La mise en situation de ce stage s’est faite au sein de la Chambre Régionale d’Agriculture d’Occitanie, confrontée à cette problématique sur de très nombreux territoires. Le bassin-versant du Girou, dans le Lauragais Tarnais, dominé par des systèmes blé/maïs/tournesol, a été choisi pour réaliser de premiers tests.
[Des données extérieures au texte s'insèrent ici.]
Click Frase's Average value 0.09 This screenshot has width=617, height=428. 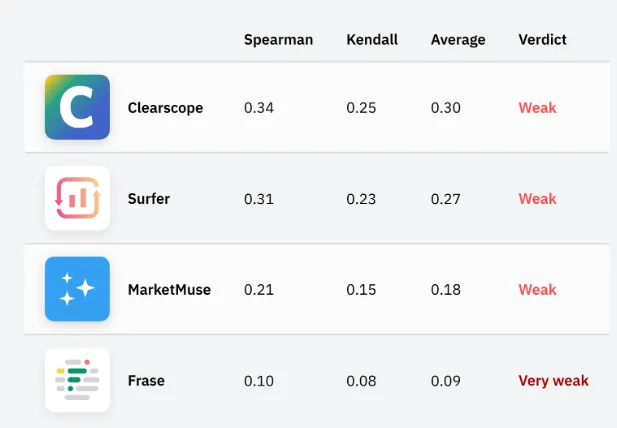point(445,381)
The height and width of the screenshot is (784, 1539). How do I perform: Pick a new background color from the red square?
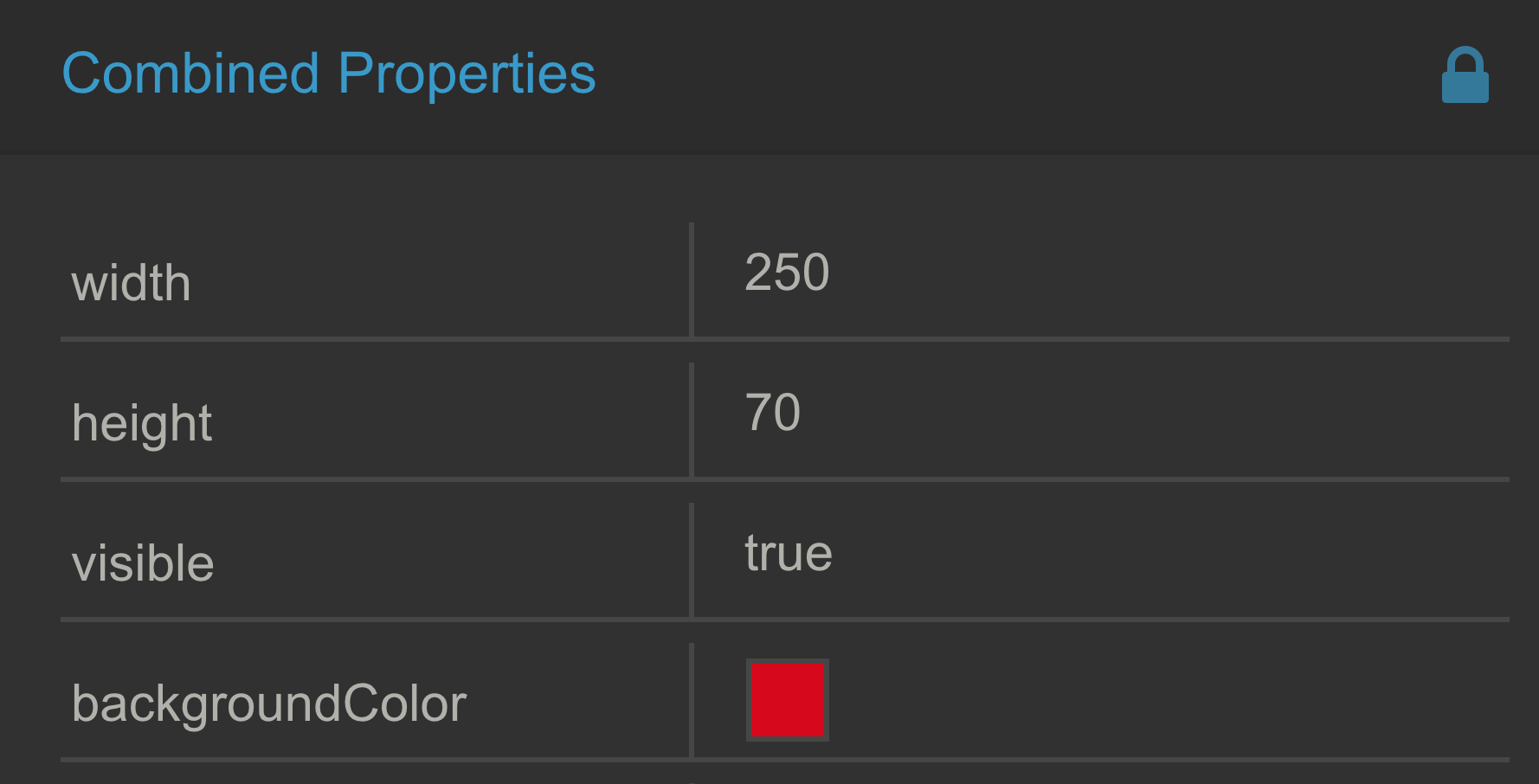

Un état des lieux des méthodes mises en œuvre dans 8 études territoriales pour l’estimation des besoins en eau agricoles a mis en évidence des faiblesses communes à l’ensemble de ces approches, notamment : la limitation du bilan à la saison estivale et aux besoins des cultures conduites en irrigué, et la non prise en compte des effets du changement climatique sur les cycles de culture. Une méthode intégrant ces deux éléments a pu être mise en place dans un délai court, en s’appuyant notamment sur des données facilement accessibles. Toutefois, les résultats quantitatifs obtenus lors d’un premier test doivent encore être consolidés. En effet, les sources d’imprécision demeurent nombreuses à la fois sur les données d’entrée et sur l’élaboration et la modélisation de scenarios futurs.

La sensibilité des résultats obtenus à ces paramètres pourrait être étudiée pour identifier les voies d’amélioration les plus pertinentes. Des approches multi-modèles pourraient également être envisagées. Toutefois, un équilibre restera à trouver entre précision d’une part, et simplicité et reproductibilité d’autre part. Enfin, il faudrait envisager l’adaptation à des contextes de systèmes agricoles différents et plus complexes.


A propos de ce travail

Ce travail a fait l’objet d’un stage de validation de Master 2 Sciences de l’Eau, Parcours Eau et Agriculture, réalisé par Diyae El Malki de mars à septembre 2022, au sein de la Chambre Régionale d’Agriculture Occitanie.